Provided information: Begin

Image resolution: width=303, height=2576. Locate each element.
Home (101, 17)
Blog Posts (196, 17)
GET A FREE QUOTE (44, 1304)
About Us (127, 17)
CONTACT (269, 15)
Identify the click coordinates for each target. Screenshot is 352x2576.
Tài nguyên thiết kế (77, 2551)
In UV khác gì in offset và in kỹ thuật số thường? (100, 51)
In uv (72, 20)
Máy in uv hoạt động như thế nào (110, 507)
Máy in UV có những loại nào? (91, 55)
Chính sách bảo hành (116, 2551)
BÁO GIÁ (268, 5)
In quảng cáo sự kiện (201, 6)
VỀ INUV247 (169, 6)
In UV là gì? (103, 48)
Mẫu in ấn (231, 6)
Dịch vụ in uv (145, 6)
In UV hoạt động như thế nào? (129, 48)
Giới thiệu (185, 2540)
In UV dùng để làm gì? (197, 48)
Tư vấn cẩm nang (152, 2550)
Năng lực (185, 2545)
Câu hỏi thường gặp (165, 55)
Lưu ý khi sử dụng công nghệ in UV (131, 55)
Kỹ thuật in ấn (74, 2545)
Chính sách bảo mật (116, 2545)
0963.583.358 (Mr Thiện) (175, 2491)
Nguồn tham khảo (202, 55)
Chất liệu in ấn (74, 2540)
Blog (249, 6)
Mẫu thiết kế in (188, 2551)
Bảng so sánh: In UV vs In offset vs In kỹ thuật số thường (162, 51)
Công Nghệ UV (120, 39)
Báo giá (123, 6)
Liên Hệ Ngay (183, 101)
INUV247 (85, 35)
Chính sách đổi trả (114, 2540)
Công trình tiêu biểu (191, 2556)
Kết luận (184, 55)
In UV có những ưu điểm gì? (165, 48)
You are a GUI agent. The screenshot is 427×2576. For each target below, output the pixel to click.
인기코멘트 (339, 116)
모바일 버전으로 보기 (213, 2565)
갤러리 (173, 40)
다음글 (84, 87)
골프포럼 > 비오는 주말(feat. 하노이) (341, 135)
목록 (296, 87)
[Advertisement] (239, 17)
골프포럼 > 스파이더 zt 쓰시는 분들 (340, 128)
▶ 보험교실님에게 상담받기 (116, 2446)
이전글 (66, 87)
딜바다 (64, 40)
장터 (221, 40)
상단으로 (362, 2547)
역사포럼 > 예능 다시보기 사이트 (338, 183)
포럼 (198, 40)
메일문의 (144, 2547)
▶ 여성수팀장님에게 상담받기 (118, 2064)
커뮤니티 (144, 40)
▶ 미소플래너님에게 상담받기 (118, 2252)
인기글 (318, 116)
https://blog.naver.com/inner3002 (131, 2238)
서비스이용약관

Provided information: End

The reply is to be one number, the count of lines in the records above that contain "hoạt".

2